Iran is carrying out state-approved executions at a "horrifying pace" on a mass scale that constitutes an "abhorrent assault" on the right to life, two rights groups said Wednesday (July 27).
In a joint statement, Amnesty International (AI) and the Washington-based Abdorrahman Boroumand Centre for Human Rights in Iran said 251 hangings have been confirmed this year until the end of June, although the real number may be even higher.
"If executions continue at this horrifying pace, they will soon surpass the total of 314 executions recorded for the whole of 2021," the groups said, denouncing an "execution spree".
They said 146 prisoners executed in 2022 had been convicted of murder, "amid well-documented patterns of executions being systematically carried out following grossly unfair trials".
But at least 86 other people were executed for drug-related offences for which executions had dropped sharply in recent years until 2022, following changes to domestic legislation.
"During the first six months of 2022, the Iranian authorities executed at least one person a day on average. The state machinery is carrying out killings on a mass scale across the country in an abhorrent assault on the right to life," said Diana Eltahawy, deputy regional director for the Middle East and North Africa at AI.
The report said officials have regularly carried out mass executions in prisons across Iran, with up to a dozen inmates executed at a time.
The groups confirmed a report by a Norway-based NGO, Iran Human Rights (IHR), that Iran also carried out its first public execution in two years last Saturday.
The statement also said that comments by Iranian officials acknowledging the problem of prison overcrowding had sparked concerns "that the rise in executions is related to official efforts to reduce prisoner numbers".
The rights groups also expressed alarm that more than a quarter of the prisoners executed so far in 2022 were members of Iran's Baluch ethnic minority, who make up just 5% of the country's population.
"The disproportionate use of the death penalty against Iran's Baluchi minority epitomises the entrenched discrimination and repression they have faced for decades," said Roya Boroumand, director of the Abdorrahman Boroumand Centre for Human Rights, in the statement.
The joint statement said the rise in executions has also coincided with the rise of the former judiciary chief Ebrahim Raisi to the presidency and with the appointment of former intelligence minister Gholamhossein Mohseni-Ejei to lead the judiciary.
Iran is in the throes of a major crackdown as protests continue over living conditions in a severe economic crisis, say activists.

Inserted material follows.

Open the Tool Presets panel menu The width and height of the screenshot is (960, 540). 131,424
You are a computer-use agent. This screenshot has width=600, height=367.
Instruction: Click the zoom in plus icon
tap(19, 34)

Suppression, arrests on the rise
A large number of labour activists, teachers, intellectuals and filmmakers have been arrested since January, one of whom is director Mohammad Rasoulof, whose lacerating film "There is No Evil" about the effects of the use of the death penalty in Iran won the Golden Bear at the 2020 Berlin Film Festival.
Rasoulof was arrested on July 9.
With the arrival of warmer weather, the regime has deployed a large number of security forces, mostly women, to crack down on ordinary women who refuse to fully cover themselves.

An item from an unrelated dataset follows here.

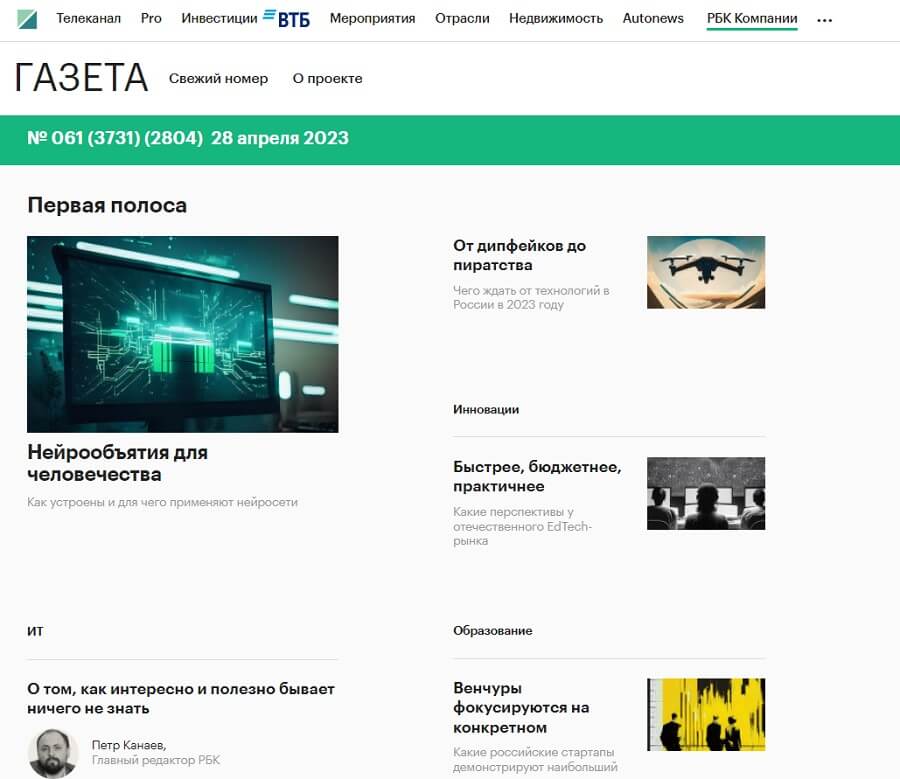
Task: Click the ГАЗЕТА masthead logo
Action: tap(84, 77)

The forces attempt to arrest those who "are not fully covered according to the law", but many of those women resist arrest.
Clashes between the regime's forces and citizens who refuse to fully obey the dress code are on the rise in the streets and on public transportation.
On June 15, a group of independent United Nations (UN) rights experts expressed alarm over a "violent crackdown" on teachers and wider civil society in Iran, demanding that those responsible be held to account.
The 11 experts, who were appointed by the UN but did not speak on its behalf, include Javaid Rehman, special rapporteur on the situation of human rights in Iran.
The experts said more than 80 protesting teachers had been arrested or summoned by the authorities in the Islamic Republic in the past months.
"We are alarmed at the recent escalation of arbitrary arrests of teachers, labour rights defenders and union leaders, lawyers, human rights defenders and other civil society actors," the experts said in a UN statement.
Last Friday, the Human Rights Activists News Agency (HRANA) reported that at least 45 Iranians have been executed in the 31-day period ending last Friday, and one political prisoner has been sentenced to death.
"Most executions were carried out for charges such as murder, rape, armed robbery and drug-related offences", the report said.
Iran had most known 2021 executions
Arbitrary arrests and executions have drastically increased during Raisi's presidency.
On April 28, BBC quoted IHR and France's Together Against the Death Penalty (ECPM) as stating that in 2021, at least 333 people were put to death in Iran.
The number of executions for drug-related offences -- 126 -- was five times higher than in 2020, their report said.
In October, a UN human rights expert warned that almost all executions in Iran were "an arbitrary deprivation of life" and urged the country to end the imposition of the death penalty where it violates international law, the BBC reported.
AI said there was a worrying rise in 2021 executions in Iran, as COVID-19 restrictions slackened.
At least 579 executions were known to have occurred in 18 countries in 2021, showing a 20% increase compared to 2020, AI said in a May report.
Iran accounted for the biggest portion of the global increase, the report said, as it put at least 314 people to death, compared with 246 in 2020. However, China is "the world’s leading executioner" and its number of executions is a state secret, added AI.